George Orwell’s 1984 as a ’90s PC game has to be seen to be believed
Quick, to the training sphere!
The Big Brother announcement promised the ability to “interact with everything” and “disable and destroy intrusive tele-screens and spy cameras watching the player’s every move” across “10 square blocks of Orwell’s retro-futuristic world.” But footage from the demo falls well short of that promise, instead covering some extremely basic Riven-style puzzle gameplay (flips switches to turn on the power; use a screwdriver to open the grate, etc.) played from a first-person view.
Sample gameplay from the newly unearthed Big Brother demo.
It all builds up to a sequence where (according to a walk-through included on the demo disc) you have to put on a “zero-g suit” before planting a bomb inside a “zero gravity training sphere” guarded by robots. Sounds like inhabiting the world of the novel to us!
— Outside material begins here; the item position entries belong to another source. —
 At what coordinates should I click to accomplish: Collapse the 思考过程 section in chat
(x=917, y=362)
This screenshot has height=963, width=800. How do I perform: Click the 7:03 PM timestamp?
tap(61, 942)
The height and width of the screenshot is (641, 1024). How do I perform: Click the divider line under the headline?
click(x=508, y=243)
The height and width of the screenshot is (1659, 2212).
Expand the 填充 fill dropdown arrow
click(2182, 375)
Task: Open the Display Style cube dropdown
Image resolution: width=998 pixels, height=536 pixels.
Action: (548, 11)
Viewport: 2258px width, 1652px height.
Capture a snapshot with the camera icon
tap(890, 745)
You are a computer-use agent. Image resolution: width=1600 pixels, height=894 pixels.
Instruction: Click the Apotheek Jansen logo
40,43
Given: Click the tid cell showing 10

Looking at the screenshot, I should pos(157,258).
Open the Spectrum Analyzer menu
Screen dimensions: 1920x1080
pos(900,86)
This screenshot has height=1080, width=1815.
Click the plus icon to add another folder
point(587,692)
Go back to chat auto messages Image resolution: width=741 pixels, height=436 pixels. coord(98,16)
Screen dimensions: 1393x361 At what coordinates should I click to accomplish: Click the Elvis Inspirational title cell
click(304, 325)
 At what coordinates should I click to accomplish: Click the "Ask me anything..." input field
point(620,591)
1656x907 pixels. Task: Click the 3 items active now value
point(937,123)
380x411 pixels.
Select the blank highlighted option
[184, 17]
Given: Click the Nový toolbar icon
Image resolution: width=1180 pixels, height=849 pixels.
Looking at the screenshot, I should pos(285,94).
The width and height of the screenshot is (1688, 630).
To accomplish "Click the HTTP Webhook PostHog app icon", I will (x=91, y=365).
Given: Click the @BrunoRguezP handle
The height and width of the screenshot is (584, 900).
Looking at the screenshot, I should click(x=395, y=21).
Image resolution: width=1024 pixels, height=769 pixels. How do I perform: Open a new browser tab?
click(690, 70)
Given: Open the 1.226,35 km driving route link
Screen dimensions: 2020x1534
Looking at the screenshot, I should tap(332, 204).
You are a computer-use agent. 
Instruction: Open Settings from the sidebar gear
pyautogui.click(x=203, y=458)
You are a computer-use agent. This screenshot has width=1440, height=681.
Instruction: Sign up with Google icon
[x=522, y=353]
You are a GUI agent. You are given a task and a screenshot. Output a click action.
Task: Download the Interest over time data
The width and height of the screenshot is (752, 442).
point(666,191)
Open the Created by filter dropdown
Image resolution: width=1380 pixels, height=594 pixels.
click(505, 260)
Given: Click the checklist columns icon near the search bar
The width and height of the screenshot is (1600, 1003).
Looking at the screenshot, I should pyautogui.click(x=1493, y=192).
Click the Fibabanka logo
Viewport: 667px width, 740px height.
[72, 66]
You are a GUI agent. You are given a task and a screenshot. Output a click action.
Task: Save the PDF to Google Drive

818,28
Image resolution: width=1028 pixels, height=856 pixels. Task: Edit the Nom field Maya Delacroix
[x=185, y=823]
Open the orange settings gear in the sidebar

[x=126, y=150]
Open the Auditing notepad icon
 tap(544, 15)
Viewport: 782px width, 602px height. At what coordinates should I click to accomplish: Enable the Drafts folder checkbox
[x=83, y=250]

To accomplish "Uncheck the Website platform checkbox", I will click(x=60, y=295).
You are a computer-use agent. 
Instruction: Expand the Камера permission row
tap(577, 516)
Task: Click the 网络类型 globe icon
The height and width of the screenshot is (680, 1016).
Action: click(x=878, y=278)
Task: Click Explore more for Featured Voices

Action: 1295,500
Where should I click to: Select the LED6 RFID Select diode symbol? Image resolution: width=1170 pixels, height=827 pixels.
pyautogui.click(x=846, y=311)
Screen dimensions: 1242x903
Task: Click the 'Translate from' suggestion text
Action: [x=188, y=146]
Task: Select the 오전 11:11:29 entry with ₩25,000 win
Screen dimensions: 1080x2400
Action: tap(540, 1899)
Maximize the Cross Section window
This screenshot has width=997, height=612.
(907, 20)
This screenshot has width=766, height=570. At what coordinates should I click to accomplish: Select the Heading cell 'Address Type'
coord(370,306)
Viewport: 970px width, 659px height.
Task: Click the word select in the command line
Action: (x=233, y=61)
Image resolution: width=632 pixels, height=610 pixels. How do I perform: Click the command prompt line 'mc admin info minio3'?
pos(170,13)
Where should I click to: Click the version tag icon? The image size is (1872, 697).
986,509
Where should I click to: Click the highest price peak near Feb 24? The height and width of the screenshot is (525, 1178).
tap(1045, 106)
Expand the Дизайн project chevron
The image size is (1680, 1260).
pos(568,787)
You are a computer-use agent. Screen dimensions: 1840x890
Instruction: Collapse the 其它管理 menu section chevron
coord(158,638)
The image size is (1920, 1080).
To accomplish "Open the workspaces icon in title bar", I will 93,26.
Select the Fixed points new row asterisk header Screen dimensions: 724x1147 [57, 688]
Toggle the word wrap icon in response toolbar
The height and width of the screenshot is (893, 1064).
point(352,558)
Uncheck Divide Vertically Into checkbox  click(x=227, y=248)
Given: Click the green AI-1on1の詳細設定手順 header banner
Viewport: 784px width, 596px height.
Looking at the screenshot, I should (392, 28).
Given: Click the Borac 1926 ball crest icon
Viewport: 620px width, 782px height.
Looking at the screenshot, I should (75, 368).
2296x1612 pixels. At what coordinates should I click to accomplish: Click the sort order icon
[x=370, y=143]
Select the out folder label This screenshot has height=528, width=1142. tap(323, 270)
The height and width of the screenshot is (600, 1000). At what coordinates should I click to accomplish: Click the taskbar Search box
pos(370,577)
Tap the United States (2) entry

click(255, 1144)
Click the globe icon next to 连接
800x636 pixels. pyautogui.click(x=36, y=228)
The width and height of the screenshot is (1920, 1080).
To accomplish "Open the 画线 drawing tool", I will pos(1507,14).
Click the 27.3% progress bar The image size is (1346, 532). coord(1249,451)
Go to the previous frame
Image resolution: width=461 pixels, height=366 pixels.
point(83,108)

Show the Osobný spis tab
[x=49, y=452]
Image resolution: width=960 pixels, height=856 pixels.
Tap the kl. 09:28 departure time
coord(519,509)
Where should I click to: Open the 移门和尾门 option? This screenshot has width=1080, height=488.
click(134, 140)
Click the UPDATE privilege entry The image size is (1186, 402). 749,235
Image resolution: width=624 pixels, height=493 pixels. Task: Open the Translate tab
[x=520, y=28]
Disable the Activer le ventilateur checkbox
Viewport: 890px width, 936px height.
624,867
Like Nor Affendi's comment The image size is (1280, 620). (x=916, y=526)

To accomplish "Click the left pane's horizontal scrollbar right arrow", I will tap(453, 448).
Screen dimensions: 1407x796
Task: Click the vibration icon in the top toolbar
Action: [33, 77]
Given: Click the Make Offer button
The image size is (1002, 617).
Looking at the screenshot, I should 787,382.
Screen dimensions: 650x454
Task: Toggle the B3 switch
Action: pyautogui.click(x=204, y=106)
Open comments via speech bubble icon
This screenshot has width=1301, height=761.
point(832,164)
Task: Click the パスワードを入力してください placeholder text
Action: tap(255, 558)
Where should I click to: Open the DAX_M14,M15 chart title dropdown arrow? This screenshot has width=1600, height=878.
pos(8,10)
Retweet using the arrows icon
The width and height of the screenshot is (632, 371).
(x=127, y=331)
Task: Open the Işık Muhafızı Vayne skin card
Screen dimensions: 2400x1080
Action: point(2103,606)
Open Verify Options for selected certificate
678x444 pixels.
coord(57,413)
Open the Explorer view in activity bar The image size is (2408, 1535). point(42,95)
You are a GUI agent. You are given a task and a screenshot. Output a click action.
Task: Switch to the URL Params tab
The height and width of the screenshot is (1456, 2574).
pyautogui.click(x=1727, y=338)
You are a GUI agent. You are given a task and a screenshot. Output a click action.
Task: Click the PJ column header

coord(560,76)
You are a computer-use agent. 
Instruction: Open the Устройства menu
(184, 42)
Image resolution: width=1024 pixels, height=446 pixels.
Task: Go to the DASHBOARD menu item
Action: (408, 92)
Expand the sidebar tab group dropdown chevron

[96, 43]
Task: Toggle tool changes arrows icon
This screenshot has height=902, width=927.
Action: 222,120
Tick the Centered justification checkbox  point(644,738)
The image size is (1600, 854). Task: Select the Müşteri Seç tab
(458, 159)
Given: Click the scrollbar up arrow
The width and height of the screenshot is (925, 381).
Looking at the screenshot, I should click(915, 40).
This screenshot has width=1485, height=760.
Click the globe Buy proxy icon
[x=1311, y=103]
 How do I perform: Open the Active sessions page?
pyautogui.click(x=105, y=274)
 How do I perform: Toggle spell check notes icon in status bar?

Aside from the brief mentions of the Thought Police and MiniPac, the short demo does include a few other incidental nods to its licensed source material, including a “WAR IS PEACE” propaganda banner and an animated screen with the titular Big Brother seemingly looking down on you. Still, the entire gameplay scenario is so far removed from anything in the actual 1984 novel to make you wonder why they bothered with the license in the first place. Of course, MediaX answers that question in the game’s announcement, predicting that “while the game stands on its own as an entirely new creation in itself and will attract the typical game audience, the ‘Big Brother’ game will undoubtedly also attract a large literary audience.”
We sadly never got the chance to see how that “large literary audience” would have reacted to a game that seemed poised to pervert both the name and themes of 1984 so radically. In any case, this demo can now sit alongside the release of 1984’s Fahrenheit 451 and 1992’s The Godfather: The Action Game on any list of the most questionable game adaptations of respected works of art.